Protein-coding gene in the species Homo sapiens

Importin-5 is a protein that in humans is encoded by the IPO5 gene. The protein encoded by this gene is a member of the importin beta family. Structurally, the protein adopts the shape of a right hand solenoid and is composed of 24 HEAT repeats.

== Function ==

Nuclear transport, a signal- and energy-dependent process, takes place through nuclear pore complexes embedded in the nuclear envelope. The import of proteins containing a nuclear localization signal (NLS) requires the NLS import receptor, a heterodimer of importin alpha and beta subunits also known as karyopherins. Importin alpha binds the NLS-containing cargo in the cytoplasm and importin beta docks the complex at the cytoplasmic side of the nuclear pore complex. In the presence of nucleoside triphosphates and the small GTP binding protein Ran, the complex moves into the nuclear pore complex and the importin subunits dissociate. Importin alpha enters the nucleoplasm with its passenger protein and importin beta remains at the pore. Interactions between importin beta and the FG repeats of nucleoporins are essential in translocation through the pore complex.
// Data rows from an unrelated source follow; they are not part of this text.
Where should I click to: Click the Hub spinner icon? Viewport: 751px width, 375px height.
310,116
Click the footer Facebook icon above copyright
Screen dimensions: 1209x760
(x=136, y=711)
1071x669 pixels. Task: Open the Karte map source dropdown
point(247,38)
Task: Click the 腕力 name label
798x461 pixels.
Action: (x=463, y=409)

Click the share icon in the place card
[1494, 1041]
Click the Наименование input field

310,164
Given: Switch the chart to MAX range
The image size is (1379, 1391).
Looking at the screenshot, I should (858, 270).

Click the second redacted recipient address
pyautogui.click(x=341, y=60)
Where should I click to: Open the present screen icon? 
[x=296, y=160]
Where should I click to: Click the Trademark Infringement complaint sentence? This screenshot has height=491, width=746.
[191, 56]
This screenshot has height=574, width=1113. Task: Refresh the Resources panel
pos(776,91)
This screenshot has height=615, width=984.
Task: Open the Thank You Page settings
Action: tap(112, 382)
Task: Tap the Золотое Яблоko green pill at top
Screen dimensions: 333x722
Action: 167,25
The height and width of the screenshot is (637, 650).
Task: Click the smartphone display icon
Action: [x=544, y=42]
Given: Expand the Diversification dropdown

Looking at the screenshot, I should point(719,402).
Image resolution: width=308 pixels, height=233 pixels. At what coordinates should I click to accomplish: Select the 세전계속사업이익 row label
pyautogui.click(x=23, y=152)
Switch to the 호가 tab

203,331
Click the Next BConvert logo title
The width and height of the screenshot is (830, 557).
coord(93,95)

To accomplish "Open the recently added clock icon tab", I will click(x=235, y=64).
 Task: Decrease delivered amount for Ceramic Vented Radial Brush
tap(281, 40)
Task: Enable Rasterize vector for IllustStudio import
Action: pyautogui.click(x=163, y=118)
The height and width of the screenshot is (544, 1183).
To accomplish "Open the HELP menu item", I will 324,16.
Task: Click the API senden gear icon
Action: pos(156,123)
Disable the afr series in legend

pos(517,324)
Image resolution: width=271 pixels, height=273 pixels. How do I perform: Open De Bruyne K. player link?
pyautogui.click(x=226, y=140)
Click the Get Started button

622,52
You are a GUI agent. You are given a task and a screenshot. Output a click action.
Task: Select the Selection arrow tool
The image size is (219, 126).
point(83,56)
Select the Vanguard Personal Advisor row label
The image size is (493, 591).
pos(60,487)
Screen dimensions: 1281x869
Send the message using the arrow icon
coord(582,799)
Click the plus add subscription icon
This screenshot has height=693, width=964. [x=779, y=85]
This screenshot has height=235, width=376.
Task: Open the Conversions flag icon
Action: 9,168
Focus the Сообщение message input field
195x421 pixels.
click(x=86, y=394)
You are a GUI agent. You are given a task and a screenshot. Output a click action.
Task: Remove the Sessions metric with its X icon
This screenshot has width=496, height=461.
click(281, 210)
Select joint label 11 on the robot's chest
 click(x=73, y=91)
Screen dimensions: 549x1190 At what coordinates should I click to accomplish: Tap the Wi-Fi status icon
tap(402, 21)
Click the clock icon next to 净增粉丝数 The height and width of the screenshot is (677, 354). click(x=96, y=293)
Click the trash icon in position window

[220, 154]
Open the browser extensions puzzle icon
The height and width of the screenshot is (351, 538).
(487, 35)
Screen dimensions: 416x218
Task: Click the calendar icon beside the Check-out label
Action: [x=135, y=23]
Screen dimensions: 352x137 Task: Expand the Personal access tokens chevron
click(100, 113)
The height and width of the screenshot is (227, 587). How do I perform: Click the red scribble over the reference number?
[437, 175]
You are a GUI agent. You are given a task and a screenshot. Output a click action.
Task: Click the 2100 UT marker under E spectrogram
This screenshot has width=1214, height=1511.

IPO5 facilitates cytoplasmic polyadenylation element-binding protein (CPEB)3 translocation by binding to RRM1 motif of CPEB3 in neurons. NMDAR signaling increases RanBP1 expression and reduces the level of cytoplasmic GTP-bound Ran. These changes enhance CPEB3–IPO5 interaction, which consequently accelerates the nuclear import of CPEB3 and promotes its nuclear function.